YOUR USE OF THE EXTERNAL DEPENDENCIES IS AT YOUR SOLE RISK. IN NO EVENT WILL AMAZON BE LIABLE FOR ANY DAMAGES, INCLUDING WITHOUT LIMITATION ANY DIRECT, INDIRECT, CONSEQUENTIAL, SPECIAL, INCIDENTAL, OR PUNITIVE DAMAGES (INCLUDING FOR ANY LOSS OF GOODWILL, BUSINESS INTERRUPTION, LOST PROFITS OR DATA, OR COMPUTER FAILURE OR MALFUNCTION) ARISING FROM OR RELATING TO THE EXTERNAL DEPENDENCIES, HOWEVER CAUSED AND REGARDLESS OF THE THEORY OF LIABILITY, EVEN IF AMAZON HAS BEEN ADVISED OF THE POSSIBILITY OF SUCH DAMAGES. THESE LIMITATIONS AND DISCLAIMERS APPLY EXCEPT TO THE EXTENT PROHIBITED BY APPLICABLE LAW.

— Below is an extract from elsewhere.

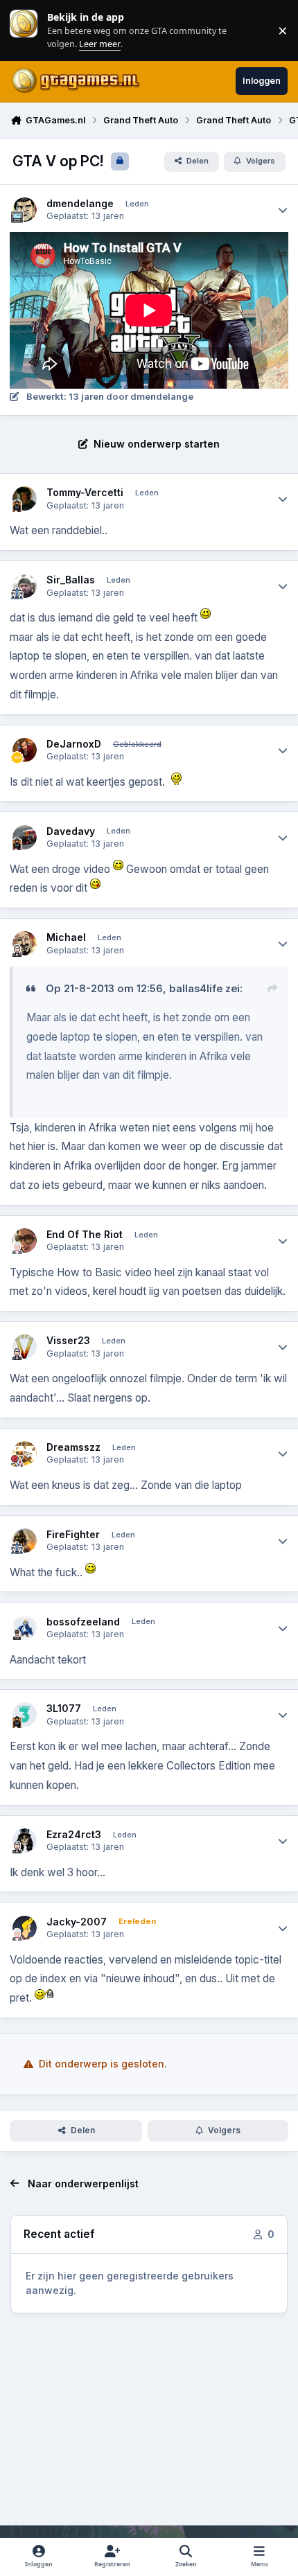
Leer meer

- NVIDIA deep learning container, repository: https://hub.docker.com/layers/nvidia/cuda/13.1.0-runtime-ubuntu24.04 license: https://developer.nvidia.com/ngc/nvidia-deep-learning-container-license
- Dorado high-performance engine for Oxford Nanopore read analysis, repository: https://github.com/nanoporetech/dorado, license: https://github.com/nanoporetech/dorado/blob/master/LICENCE.txt - Oxford Nanopore Technologies PLC. Public License Version 1.0
- Pod5 high performance file format for nanopore reads, repository: https://github.com/nanoporetech/pod5-file-format, license: https://github.com/nanoporetech/pod5-file-format/blob/master/LICENSE.md - Mozilla Public License Version 2.0
AWS does not represent or warrant that this AWS Content is production ready. You are responsible for making your own independent assessment of the information, guidance, code and other AWS Content provided by AWS, which may include you performing your own independent testing, securing, and optimizing. You should take independent measures to ensure that you comply with your own specific quality control practices and standards, and to ensure that you comply with the local rules, laws, regulations, licenses and terms that apply to you and your content. If you are in a regulated industry, you should take extra care to ensure that your use of this AWS Content, in combination with your own content, complies with applicable regulations (for example, the Health Insurance Portability and Accountability Act of 1996). AWS does not make any representations, warranties or guarantees that this AWS Content will result in a particular outcome or result.